American Campus Communities, Inc. (NYSE:ACC) today announced the following financial results for the quarter ended June 30, 2013.
- Increased quarterly FFOM per share by 8.2 percent to $0.53 per fully diluted share or $56.3 million, compared to $0.49 per fully diluted share or $37.2 million for the second quarter prior year. To stimulate leasing velocity for the 2013-2014 academic year, the company incurred $3.1 million in higher than budgeted marketing and leasing expenses during the quarter, which represented $0.03 per fully diluted share.
- Same store wholly-owned net operating income ("NOI") decreased by 1.3 percent compared to the second quarter 2012. While revenues increased 1.8 percent, expenses increased 5.6 percent primarily due to $1.4 million in additional same store marketing and leasing costs as referred to above. Excluding this additional targeted spending, same store wholly-owned NOI would have increased 1.4 percent versus the second quarter 2012.
- Preleased the same store wholly-owned portfolio for the upcoming academic year to 90.8 percent as of July 19, 2013, with an average rental rate increase of 1.1 percent. This compares to 91.8 percent preleased for the same date prior year. The current 100 basis point deficit in preleasing velocity has narrowed 370 basis points from the 470 basis point deficit reported in the company’s first quarter earnings release.
- Achieved occupancy for the same store wholly-owned portfolio of 91.6 percent as of June 30, 2013 compared to 92.2 percent for the same date prior year.
- Commenced construction on the first phase of Stanworth Commons, a $78.3 million, two-phase, faculty and staff housing project for Princeton University structured via the American Campus Equity (ACE ®) program.
- Commenced construction on the second phase of U Club on Frey, a $25.3 million owned off-campus community at Kennesaw State University.
- Subsequent to the end of the quarter, construction commenced on the $37.5 million owned on-campus ACE project at Texas A&M University.
- Construction commenced subsequent to quarter end on a 567-bed, on-campus participating property project with West Virginia University.
- Subsequent to quarter end, completed the disposition of three properties for a sale price of approximately $117.9 million.
“We are pleased that our summer marketing efforts and previously announced rental rate adjustments have continued to accelerate our leasing velocity. We are now projecting a fall 2013 same store occupancy range of 95.5 to 98.5 percent, as compared to a fall 2012 occupancy of 96.8 percent, along with rental rate growth of 1.1 percent,” said Bill Bayless, American Campus CEO. “While the midpoint of our original Fall 2013 occupancy and rental rate guidance assumptions has only been reduced by approximately 200 basis points, or $5.0 million in 2013, we are revising our guidance range after taking into account the following additional variables: An increase in full year budgeted operating expenses of nearly $9.0 million, primarily in two areas - increased marketing expenditures as we attempt to facilitate a strong finish to this leasing season, and stimulate a strong start to our 2014-15 leasing.
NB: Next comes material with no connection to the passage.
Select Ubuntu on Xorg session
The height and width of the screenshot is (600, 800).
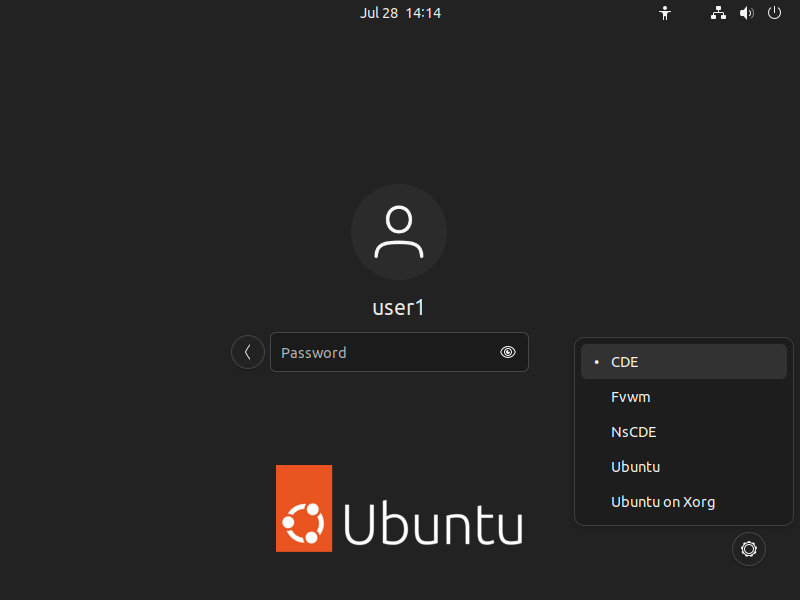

Secondly, we are increasing our budgeted integration costs including repairs and maintenance associated with our new store acquisition assets, as we position them for long-term value creation. Our new guidance range also reflects a reduction of NOI of nearly $5.5 million due to the timely execution of dispositions. While we are in the midst of a vibrant acquisitions market, the timing of potential acquisitions is likely to occur later in the year, and when coupled with associated acquisition costs, we would not expect a meaningful contribution to earnings in 2013. While these items have a short-term impact on our 2013 results, they set the stage in 2014 and beyond for long-term internal value creation and position us to be an accretive recycler of our own capital as we continue to execute on our vibrant growth strategy in a sector ripe with opportunity via development, acquisitions and consolidation. Bottom-line, our growth thesis remains well intact.”